Renault has promised to "work much harder" to link its new F1 team, launched today in Paris, with its Renaultsport road car range. The performance car sub-brand, which is the biggest of its kind in Europe, is now looking to China and emerging car markets for further growth.
Renault chairman and chief executive Carlos Ghosn revealed today at an unveiling ceremony at the team's technology centre on the south-western outskirts of Paris that Renault's high-performance division would split into two co-operative parts, Renault Sport Racing and Renault Sport Cars, with the straightforward aim of increasing worldwide brand awareness and sales of cars.
Renault Sport Cars, which has been concentrating recently on increasing the global reach and the appeal of its cars, is now responsible for the GT versions the Mégane, Clio and Twingo (due later this year). Renault's F1 return coincides with an increase in performance road car development funding, says Ghosn.
Renault Sport will “develop its international footprint, brand appeal and portfolio growth”, according to a statement from the French manufacturer, raising the probability of more of Renault’s standard products getting performance makeovers. Last year Autocar reported on plans to develop hot versions of the Captur and Kadjar crossovers.
Another growth area for Renault Sport Cars could be in models adopting the aggressive styling and upgraded kit of the performance models without having the full range of driving enhancements. This kind of approach is said to go down very well in emerging markets.
Renault Sport Cars boss Patrice Ratti explained that the F1 exposure would be a "great boost" for his road car business, especially in its quest for wider international sales. It is targeting growth in markets such as China, India and Brazil and wants such nations to account for 50% of Renault Sport sales by the end of the decade.
"In 2010 we sold only two per cent of [Renault Sport] cars outside Europe - this year we should hit 40%," he said. "Our doubled R&D budget - between 2014 and 2018 - is part of a co-ordinated plan to expand our export markets and double our sales in the same period.
"At the end of 2018 we expect to be selling 70,000 cars, double what we did in 2014, if you count the GT range. It's a big business. The UK is currently our third market, behind France and Australia. At the moment Australia and the UK are almost level pegging. Germany is fourth."
Ghosn described the marketing opportunity of F1 - the chance to sell cars to its 450 million-strong worldwide audience – as "the main reason" the company is coming back in such a big way.
Renault, which has supplied engines to Red Bull, Lotus, Caterham and Toro Rosso since the current hybrid engine formula was announced in 2013, acquired the whole Lotus team late last year and will now compete under its own banner, Renault Sport F1, as well as continuing to supply Red Bull's engines (badged TAG) for one more season.

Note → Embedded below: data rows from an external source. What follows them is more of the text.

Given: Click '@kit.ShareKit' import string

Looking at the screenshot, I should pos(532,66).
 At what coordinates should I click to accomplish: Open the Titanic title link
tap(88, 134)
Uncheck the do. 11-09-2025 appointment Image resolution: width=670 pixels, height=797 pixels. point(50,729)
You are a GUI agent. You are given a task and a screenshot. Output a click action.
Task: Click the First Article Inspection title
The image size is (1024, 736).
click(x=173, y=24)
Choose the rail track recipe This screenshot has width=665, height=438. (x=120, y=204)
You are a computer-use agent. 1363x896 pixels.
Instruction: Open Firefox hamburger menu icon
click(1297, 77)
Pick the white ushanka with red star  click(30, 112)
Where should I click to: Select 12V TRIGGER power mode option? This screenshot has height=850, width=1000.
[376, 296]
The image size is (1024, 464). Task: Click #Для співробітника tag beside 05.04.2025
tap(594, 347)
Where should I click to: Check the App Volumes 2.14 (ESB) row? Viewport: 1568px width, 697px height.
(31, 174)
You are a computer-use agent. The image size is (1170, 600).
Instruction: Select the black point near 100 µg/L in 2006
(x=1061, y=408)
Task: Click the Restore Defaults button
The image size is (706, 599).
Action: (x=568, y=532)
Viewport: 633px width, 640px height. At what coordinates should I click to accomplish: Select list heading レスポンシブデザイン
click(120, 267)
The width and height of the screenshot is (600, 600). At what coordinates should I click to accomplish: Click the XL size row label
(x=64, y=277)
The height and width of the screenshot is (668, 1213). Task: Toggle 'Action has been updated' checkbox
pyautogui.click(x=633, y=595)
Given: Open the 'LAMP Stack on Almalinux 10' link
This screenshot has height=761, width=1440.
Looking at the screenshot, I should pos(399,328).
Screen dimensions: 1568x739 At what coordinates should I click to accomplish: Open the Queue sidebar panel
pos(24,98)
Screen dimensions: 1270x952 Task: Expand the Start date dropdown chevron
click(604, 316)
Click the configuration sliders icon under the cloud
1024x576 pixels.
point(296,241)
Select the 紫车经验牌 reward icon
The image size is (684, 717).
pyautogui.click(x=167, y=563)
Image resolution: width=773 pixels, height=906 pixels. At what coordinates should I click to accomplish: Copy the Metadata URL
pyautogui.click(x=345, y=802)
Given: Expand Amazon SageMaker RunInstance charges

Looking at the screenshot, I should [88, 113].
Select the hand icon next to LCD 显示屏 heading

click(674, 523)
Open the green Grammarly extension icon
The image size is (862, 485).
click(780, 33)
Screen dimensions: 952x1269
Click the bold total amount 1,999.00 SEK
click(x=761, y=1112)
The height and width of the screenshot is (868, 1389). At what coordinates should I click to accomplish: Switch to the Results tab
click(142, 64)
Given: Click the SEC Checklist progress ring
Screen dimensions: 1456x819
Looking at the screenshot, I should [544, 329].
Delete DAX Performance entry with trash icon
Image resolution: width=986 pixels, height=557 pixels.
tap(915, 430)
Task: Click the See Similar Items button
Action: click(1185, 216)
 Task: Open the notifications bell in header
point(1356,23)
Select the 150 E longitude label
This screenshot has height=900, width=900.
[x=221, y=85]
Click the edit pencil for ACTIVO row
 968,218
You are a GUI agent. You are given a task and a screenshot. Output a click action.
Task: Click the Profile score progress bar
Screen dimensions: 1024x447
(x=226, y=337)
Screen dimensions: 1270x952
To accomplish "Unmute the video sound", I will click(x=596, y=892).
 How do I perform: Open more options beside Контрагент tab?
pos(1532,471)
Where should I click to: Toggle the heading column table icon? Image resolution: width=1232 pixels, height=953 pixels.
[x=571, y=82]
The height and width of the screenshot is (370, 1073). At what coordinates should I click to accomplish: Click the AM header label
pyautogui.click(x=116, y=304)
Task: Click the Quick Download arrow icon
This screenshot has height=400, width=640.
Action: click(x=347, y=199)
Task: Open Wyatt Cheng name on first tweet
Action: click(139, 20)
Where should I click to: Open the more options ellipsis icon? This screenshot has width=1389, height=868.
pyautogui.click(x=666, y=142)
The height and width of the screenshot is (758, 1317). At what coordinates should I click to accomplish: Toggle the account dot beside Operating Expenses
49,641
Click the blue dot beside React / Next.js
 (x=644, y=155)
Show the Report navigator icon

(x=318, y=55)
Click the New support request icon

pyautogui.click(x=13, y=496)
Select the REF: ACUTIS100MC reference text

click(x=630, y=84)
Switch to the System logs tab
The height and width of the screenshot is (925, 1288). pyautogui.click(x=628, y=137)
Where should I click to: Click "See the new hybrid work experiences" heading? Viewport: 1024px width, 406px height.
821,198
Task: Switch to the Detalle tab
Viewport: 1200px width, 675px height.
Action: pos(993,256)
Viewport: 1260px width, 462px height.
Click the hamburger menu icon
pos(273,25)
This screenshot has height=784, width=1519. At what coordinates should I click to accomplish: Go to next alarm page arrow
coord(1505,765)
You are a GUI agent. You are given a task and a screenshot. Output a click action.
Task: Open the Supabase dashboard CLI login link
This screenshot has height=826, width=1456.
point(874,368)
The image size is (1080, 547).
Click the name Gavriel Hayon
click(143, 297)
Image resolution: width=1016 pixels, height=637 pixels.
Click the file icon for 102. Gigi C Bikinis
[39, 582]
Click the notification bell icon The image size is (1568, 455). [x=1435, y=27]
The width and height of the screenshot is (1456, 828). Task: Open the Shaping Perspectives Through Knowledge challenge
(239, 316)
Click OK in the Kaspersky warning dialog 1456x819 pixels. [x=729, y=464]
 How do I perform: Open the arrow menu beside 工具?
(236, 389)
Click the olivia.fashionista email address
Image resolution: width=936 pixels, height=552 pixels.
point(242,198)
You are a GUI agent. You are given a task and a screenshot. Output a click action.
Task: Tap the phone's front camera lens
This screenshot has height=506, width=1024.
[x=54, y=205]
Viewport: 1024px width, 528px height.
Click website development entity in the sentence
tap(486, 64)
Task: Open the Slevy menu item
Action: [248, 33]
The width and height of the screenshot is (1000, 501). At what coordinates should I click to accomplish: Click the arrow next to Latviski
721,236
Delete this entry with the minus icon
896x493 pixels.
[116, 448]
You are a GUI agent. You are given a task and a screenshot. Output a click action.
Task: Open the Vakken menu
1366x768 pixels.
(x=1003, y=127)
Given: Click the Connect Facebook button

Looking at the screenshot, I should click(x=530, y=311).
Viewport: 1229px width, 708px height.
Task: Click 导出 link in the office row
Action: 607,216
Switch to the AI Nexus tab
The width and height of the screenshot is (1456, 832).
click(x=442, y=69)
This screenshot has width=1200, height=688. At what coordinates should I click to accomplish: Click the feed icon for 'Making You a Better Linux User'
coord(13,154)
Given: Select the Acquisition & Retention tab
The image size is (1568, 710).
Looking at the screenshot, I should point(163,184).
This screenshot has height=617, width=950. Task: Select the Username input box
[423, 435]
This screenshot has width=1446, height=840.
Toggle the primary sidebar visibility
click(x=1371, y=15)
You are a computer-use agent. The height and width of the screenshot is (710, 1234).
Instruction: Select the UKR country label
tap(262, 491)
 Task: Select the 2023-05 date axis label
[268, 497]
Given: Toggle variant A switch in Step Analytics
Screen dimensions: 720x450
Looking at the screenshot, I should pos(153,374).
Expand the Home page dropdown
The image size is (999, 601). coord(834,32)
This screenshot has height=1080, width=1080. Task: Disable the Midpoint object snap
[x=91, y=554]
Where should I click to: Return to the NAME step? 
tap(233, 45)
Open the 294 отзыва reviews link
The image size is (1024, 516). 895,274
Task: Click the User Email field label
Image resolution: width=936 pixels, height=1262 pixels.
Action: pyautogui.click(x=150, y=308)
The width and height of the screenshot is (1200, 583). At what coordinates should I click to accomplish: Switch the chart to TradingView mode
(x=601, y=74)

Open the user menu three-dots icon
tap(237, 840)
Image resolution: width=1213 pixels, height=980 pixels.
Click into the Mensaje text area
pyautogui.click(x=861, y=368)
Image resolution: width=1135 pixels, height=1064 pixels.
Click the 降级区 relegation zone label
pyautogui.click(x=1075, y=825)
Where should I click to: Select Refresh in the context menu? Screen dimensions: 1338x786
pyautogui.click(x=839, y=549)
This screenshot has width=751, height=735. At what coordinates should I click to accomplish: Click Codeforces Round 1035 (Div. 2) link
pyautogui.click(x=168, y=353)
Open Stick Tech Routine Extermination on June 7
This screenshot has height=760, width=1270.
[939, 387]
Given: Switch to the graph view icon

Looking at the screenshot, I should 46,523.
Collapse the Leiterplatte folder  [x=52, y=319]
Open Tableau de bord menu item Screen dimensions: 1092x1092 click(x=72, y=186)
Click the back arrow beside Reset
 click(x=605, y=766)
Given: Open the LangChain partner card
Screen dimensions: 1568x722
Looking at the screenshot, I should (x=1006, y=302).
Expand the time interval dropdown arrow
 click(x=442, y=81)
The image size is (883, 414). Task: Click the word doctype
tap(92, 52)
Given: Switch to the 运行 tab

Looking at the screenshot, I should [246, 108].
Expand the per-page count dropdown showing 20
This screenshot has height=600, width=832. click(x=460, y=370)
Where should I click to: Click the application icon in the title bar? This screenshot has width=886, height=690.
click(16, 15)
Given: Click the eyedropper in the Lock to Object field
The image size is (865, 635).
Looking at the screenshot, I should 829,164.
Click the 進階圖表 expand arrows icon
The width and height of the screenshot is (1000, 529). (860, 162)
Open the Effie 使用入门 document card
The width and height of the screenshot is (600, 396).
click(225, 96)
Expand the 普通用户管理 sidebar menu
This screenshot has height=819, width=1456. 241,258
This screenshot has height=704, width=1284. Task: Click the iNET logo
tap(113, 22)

The team's overall technical boss is Bob Bell, who returns to Renault after three years with Mercedes-Benz. He has the task of improving the partnership between the engine team at Viry, south of Paris, and the chassis team in the HQ at Enstone, Oxfordshire, which was Renault F1's HQ in a previous life. Bell acknowledges that Viry "needs TLC" and characterises the 2016 season as a year of rebuilding.
"It's about building for the future," said Bell. "We are playing the long game."
Renault's drivers this year will be ex-McLaren driver Kevin Magnussen, who replaces the Venezuelan Pastor Maldonado (who is rumoured not to have delivered substantial promised funds to the team), and Britain's Jolyon Palmer, son of circuit boss and former F1 star Jonathan Palmer, who will have his first season as a regular F1 driver.